The following steps should work for any hosting provider (assuming your running linux).

cd your-astro-project
npm run build

You should now have a dist folder with your site content.

Third you’ll need some sort of server to serve the static files. You could use nginx but in my case I wanted to write it in Rust ❤️.

use axum::Router;
use axum_server::tls_rustls::RustlsConfig;
use std::env;
use std::{net::SocketAddr, path::PathBuf};
use tower_http::services::ServeDir;

#[tokio::main]
async fn main() {
    tracing_subscriber::fmt()
        .with_max_level(tracing::Level::INFO)
        .init();

    let domain = env::var("DOMAIN").expect("DOMAIN NOT SPECIFIED");
    let site_directory = env::var("SITE_DIRECTORY").expect("SITE_DIRECTORY NOT SPECIFIED");

    let config = RustlsConfig::from_pem_file(
        PathBuf::from(format!("/etc/letsencrypt/live/{}/fullchain.pem", domain)),
        PathBuf::from(format!("/etc/letsencrypt/live/{}/privkey.pem", domain)),
    )
    .await
    .unwrap();

    let app = Router::new().nest_service("/", ServeDir::new(site_directory));
    // run https server
    let addr = SocketAddr::from(([0, 0, 0, 0], 443));
    tracing::info!("listening on {}", addr);
    axum_server::bind_rustls(addr, config)
        .serve(app.into_make_service())
        .await
        .unwrap();
}

In 31 lines of code we can spin up a https rust server with axum

let app = Router::new().nest_service("/", ServeDir::new(site_directory));

This line will serve our site directory and it should just work.

Now lets configure our server

I choose a digialocean droplet, the smallest they offer 512mb and 10g storage. About $4 per month.

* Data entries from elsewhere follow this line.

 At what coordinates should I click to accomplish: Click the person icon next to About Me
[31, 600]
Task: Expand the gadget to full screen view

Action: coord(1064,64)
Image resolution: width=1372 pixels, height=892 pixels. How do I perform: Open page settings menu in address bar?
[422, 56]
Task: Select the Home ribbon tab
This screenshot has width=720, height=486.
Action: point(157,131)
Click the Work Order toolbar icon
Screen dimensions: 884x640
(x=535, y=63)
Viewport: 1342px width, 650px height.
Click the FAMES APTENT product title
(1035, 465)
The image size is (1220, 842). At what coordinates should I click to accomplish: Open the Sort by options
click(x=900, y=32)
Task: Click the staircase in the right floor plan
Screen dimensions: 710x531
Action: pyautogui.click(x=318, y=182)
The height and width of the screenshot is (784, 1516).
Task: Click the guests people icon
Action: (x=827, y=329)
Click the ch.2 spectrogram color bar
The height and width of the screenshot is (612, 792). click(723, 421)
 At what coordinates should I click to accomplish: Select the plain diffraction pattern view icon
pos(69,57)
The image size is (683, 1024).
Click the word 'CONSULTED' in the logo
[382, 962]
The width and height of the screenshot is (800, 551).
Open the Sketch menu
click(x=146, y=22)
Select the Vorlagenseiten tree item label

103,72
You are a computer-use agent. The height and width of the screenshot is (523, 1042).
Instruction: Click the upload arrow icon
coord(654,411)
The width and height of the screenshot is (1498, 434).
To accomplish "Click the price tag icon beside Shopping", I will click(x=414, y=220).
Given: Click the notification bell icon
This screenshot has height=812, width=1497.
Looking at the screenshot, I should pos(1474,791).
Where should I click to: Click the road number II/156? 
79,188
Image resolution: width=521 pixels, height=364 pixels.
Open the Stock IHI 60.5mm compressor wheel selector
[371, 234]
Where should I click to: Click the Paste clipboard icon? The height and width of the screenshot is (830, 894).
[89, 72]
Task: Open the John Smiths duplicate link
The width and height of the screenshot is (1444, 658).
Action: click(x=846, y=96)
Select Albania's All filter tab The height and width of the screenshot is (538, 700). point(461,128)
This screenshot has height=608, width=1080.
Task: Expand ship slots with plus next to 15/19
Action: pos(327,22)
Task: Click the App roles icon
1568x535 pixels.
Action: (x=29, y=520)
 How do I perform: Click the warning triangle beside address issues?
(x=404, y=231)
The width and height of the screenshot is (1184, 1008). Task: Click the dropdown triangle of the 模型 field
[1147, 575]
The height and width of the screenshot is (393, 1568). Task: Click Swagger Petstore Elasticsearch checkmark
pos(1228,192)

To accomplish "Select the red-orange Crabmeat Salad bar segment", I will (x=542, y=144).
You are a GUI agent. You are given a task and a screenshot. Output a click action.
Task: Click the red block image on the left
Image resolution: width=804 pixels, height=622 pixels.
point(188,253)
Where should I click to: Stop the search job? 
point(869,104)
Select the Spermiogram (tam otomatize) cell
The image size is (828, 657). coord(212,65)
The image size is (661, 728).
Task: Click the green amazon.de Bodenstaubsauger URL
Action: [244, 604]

After you’ve spun up your server we’ll want to ssh into it and configure it.

Fist configure certbot. This will automatically generate and renew letsencrpyt ssl certificates for you.

sudo apt update
sudo apt install certbot python3-certbot-nginx
sudo certbot certonly --webroot -w /var/www/html -d yourdomain.com -d www.yourdomain.com

Next we must build cand copy our server binary over.

git clone https://github.com/tie304/axum-https-file-server.git
cd axum-https-file-server
cargo build --release
scp ./target/release/axum-astro root@{SERVER_IP}:/SERVER_PATH
scp -r PATH_TO_DIST_FOLDER_LOCALLY root@SERVER_IP:/SERVER_PATH

Now configure systemd to run your binary

vim /etc/systemd/system/axum-astro.service 
Description=Axum Astro
After=network.target

[Service]
Type=simple
ExecStart=/root/axum-astro // change to your binary path
Environment="DOMAIN=yourdomain.com" "SITE_DIRECTORY=/root/site" //change to your site directory
Restart=always

[Install]
WantedBy=multi-user.target
sudo systemctl enable axum-astro
sudo systemctl start axum-astro
sudo systemctl status axum-astro

Now the next step depends on your domain. You will need to set an A record pointing at the public IP address of your web server

In a few moments you can visit your website.